:: JOBS ::
1: Please reproduce the part of the escort article starting with "2. Can you help" and going on through "abusing my kindness.".
2: In the escort article, why does the writer have less sex now than before going public? Answer in one to three sentences.

:: SOURCE PASSAGE ::
-- Begin --

HERE are three questions I get asked all the time being an escort in Melbourne:
1. What has life been like since going public as an escort?
2. Can you help me be an escort?
3. Do you have sex all the time?
The answers are:
1. You are reading about it now.
2. I mentor women to become escorts but am getting tired of the dumb ones (and it’s only the dumb ones) pinching my ideas and abusing my kindness.
Yep, the answer to number three is a big fat no. I DO NOT HAVE MUCH SEX. Since going public as an escort/journalist I reckon I have less sex now than ever before. I know you won’t believe me, but it’s true. I had more sex as a journalist. I would estimate that a single mum in her forties – or any woman, really – who is on Tinder would have much more sex than me.
And that’s not because I am not working – I am – but because of clients, especially new ones, treat me differently now. Without wanting to sound like a big-headed hooker (I think there are a few out there), when men book me now it is more out of curiosity than to relieve a twitchy c**k. It is more to do with meeting this ‘Samantha X’ and finding out what makes her tick (um, French Champagne and a fat envelope stuffed full of cash?).
One word I hear daily from men is that I am “intriguing”.

-- End --

:: DATA EXTRACT ::
-- Begin --

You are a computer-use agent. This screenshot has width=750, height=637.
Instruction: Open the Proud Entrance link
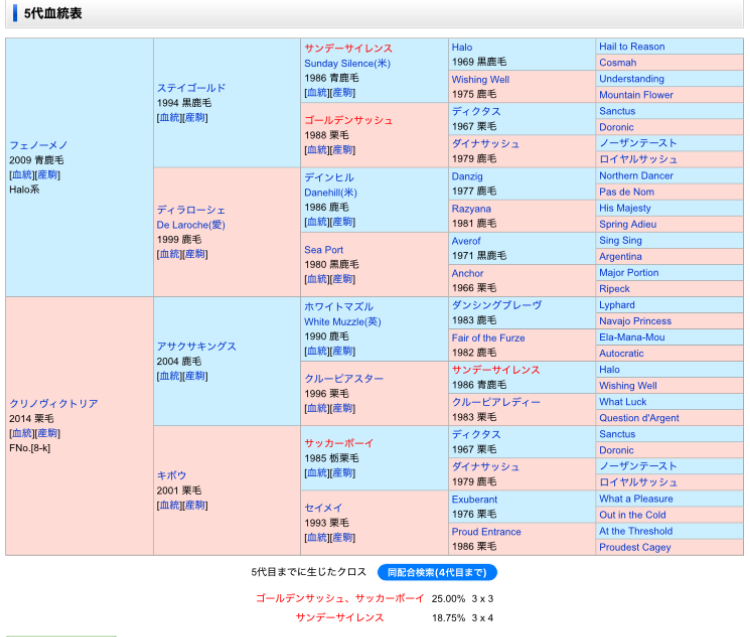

-- End --

:: WRITTEN RESPONSES ::
1:
2. Can you help me be an escort?
3. Do you have sex all the time?
The answers are:
1. You are reading about it now.
2. I mentor women to become escorts but am getting tired of the dumb ones (and it’s only the dumb ones) pinching my ideas and abusing my kindness.

2: It isn't because the writer has stopped working. Since going public, clients, especially new ones, treat the writer differently. Men now book more out of curiosity, to meet "Samantha X" and find out what makes her tick, than for sex.